After our morning classes I generally devote the remainder of my day to working on my independent project. I often walk down to Wandageya, the market a few hundred meters down from our apartments, where I have a plate of pilau (seasoned rice with meat and gravy), and where I can sit outside and figure out what to do that day, and where I can contact all the people that I need to meet with that day. From Wandageya, I usually take a matatu – 14 passenger vans that are sort of a hybrid between buses and taxis – to the city center. Matatus take some getting used to, because they have routes that they follow roughly, but they are generally unmarked, so you need to somehow determine where they are going, and you need to know where to get off, because stops are generally fairly random. They are definitely an interesting and refreshing way to travel though, especially when you are sharing your space with 13 other passengers, a large sack of green bananas, and several live chickens.
Until now, the work for my project has generally consisted of meeting with people to discuss how they will be involved in the project. I meet with Hip Hop artists to discuss my project with them and how they will be involved, with musicians who I will work with to develop instrumentals, with recording studio owners to find an appropriate studio to use, and with community members who have been somehow affected by HIV/AIDS, who will contribute to the content of the album. Needless to say, a great deal of time must be devoted to transport: Matatus, though cheap, are very slow. The traffic here almost never dissipates, and matatus, unlike bodas, cannot weave between cars and trucks, so there is a great deal of sitting and waiting. This is tedious but usually bearable, though it takes some getting used to the street children who, seeing a foreigner, come up to the windows and reach in asking for money.
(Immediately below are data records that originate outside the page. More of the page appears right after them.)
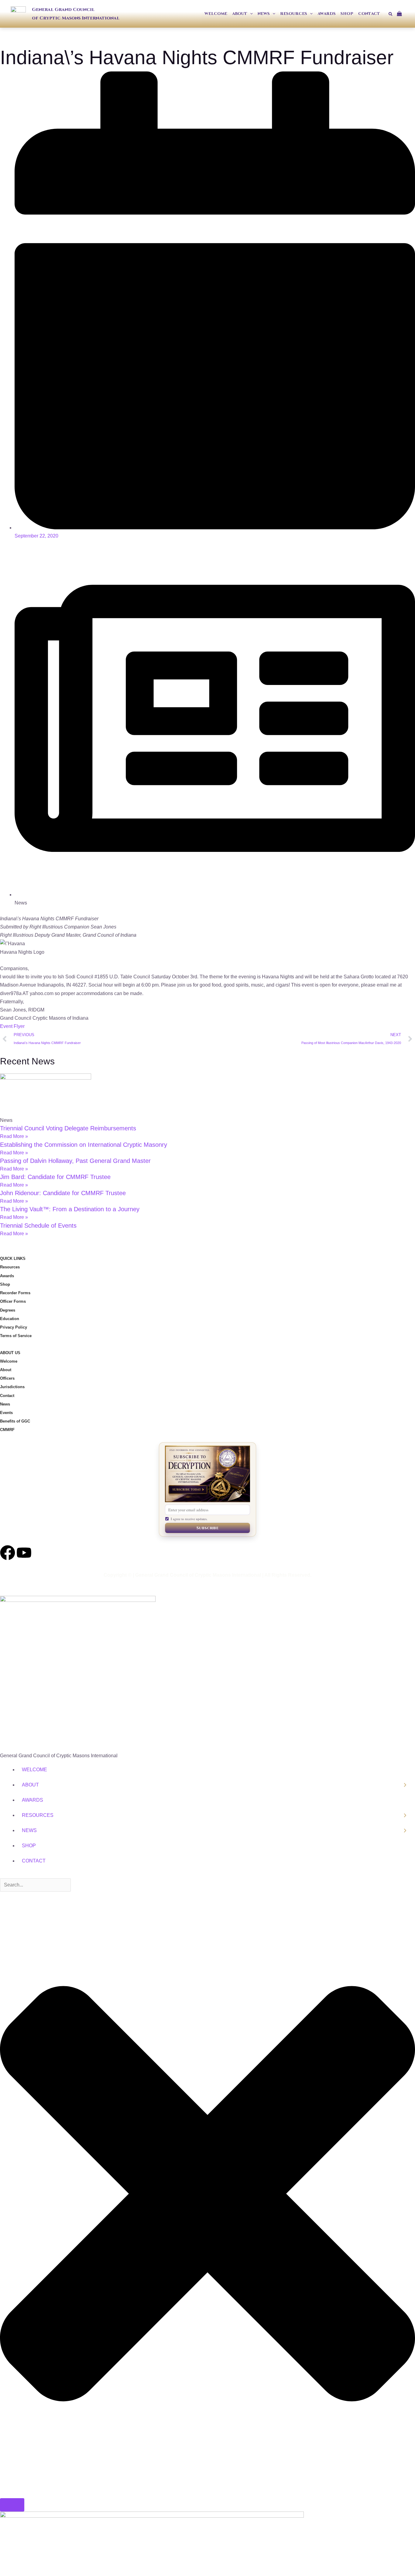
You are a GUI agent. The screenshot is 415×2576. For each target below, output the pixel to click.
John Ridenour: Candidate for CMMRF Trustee (63, 1193)
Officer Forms (13, 1301)
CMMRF (7, 1429)
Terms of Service (16, 1335)
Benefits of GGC (15, 1421)
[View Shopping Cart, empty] (401, 14)
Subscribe (207, 1528)
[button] (250, 14)
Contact (7, 1395)
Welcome (8, 1361)
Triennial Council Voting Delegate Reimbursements (68, 1128)
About (5, 1370)
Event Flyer (12, 1026)
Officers (7, 1378)
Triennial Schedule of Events (38, 1225)
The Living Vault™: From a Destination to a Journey (69, 1209)
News (5, 1404)
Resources (10, 1267)
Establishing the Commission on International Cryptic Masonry (83, 1144)
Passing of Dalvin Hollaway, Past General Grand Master (75, 1160)
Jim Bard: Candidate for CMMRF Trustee (55, 1177)
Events (6, 1412)
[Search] (12, 2505)
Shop (5, 1284)
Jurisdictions (12, 1387)
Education (9, 1318)
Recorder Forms (15, 1293)
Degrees (7, 1310)
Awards (7, 1276)
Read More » (14, 1136)
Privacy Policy (13, 1327)
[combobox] (35, 1885)
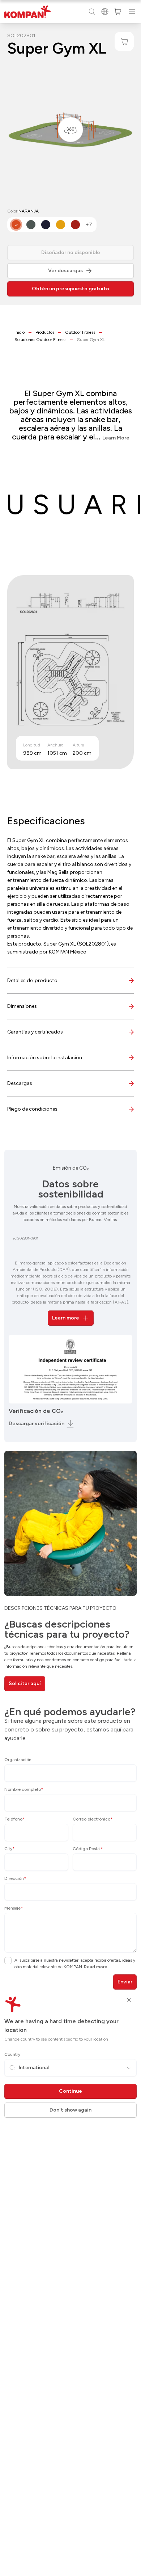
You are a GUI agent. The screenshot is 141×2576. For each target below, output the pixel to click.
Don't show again (70, 2110)
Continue (70, 2091)
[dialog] (70, 1288)
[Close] (129, 2000)
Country (12, 2054)
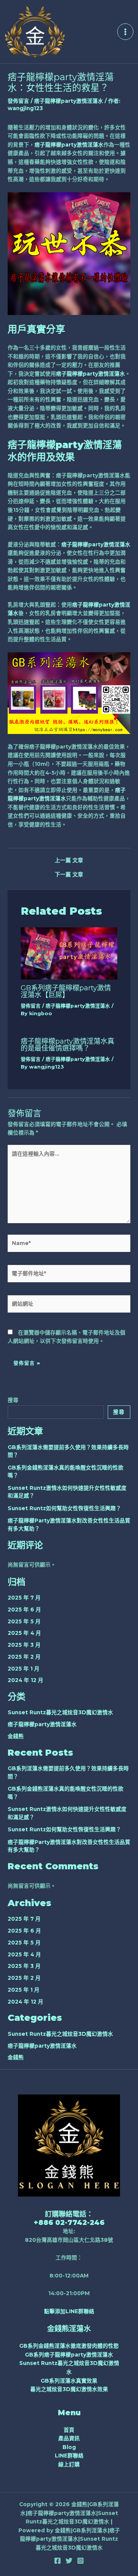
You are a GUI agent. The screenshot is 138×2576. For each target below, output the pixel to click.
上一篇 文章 (69, 860)
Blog (69, 2447)
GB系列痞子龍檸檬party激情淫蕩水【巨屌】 (66, 991)
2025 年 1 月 (23, 1669)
I finish in the later evening, and I usually go back to Wandageya for supper. The many takeaways are by far the least expensive places to eat, and I have come to enjoy the rice with fish or meat stew or groundnut sauce that is inexpensive and widely available. Supper can be washed down with a Bell or Nile Special lager (often served warm), or with a spicy Stoney – tangawazi (ginger) beer. A short (often too short) amount of time after supper is devoted to studying, and for a late night snack, we will often walk back to Wandageya to buy rollex (derived from rolled eggs) on the street. This is a salty and satisfying snack of a chapatti and Spanish omelette rolled together and served in a small cellophane bag.
I take a cold shower and go to sleep under my mosquito net, and I somehow still wake up with bites on my arms and ankles.